We are seeking a talented MLOps engineer to join our team. In this role, you will be responsible for designing, building, and maintaining ML infrastructure that is efficient, scalable, and reliable. The ideal candidate should have a strong understanding of data science and machine learning concepts, proficiency in coding and software engineering, and knowledge of ML tools and technologies.
This is a hands-on technical leadership role. The MLOps engineer will be responsible for mentoring a data engineer in an expanding ML infrastructure team.
Responsibilities:
- Design, build, and maintain ML infrastructure that is efficient, scalable, and reliable.
- Set technical direction and priorities for the ML-infra.
- Monitor, troubleshoot and optimize the performance of machine learning models in production.
- Professionally mentor data engineers.
- Work with data scientists and software engineers to deploy and maintain machine learning models.
- Collaborate with other teams to ensure alignment and successful delivery of projects. Communicate technical solutions and trade-offs to non-technical stakeholders.
- Stay up-to-date with the latest trends and technologies in the ML field.

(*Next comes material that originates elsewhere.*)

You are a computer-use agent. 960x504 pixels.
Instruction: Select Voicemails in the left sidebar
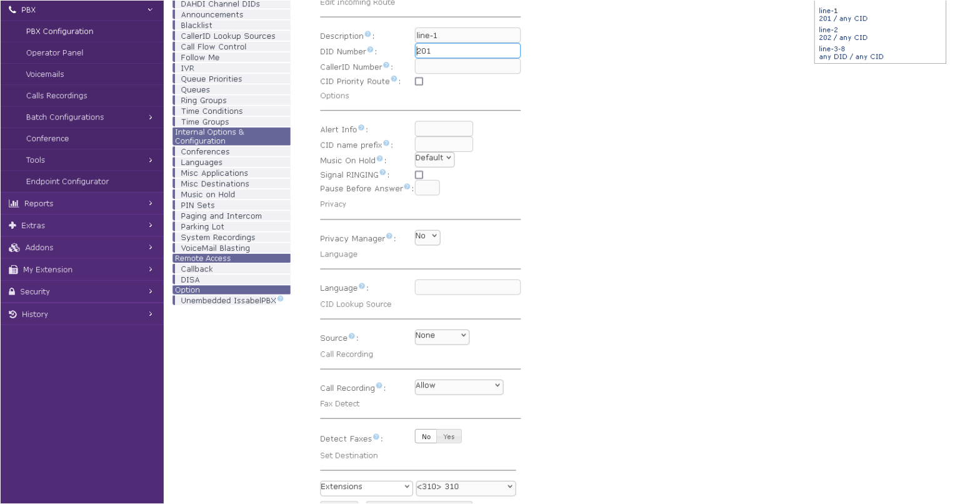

- Use data visualization tools to create visualizations that help data scientists and stakeholders understand the insights from the data.
Requirements:
- 2+ years of experience in MLOps engineering and MLOps frameworks (e.g., SageMaker, Airflow, Neptun).
- 4+ years of hands-on experience in coding and software engineering with Python or other relevant languages.
- 3+ years of experience with cloud computing platforms.
- Knowledge of ML tools such as databases, data pipelines, and model deployment platforms.
- Strong mentorship and coaching skills, with the ability to set technical direction while collaborating with cross-functional teams and stakeholders.
- A basic understanding of data science and machine learning concepts.
- Passion for continuous learning and staying up-to-date with the latest trends and technologies in the field.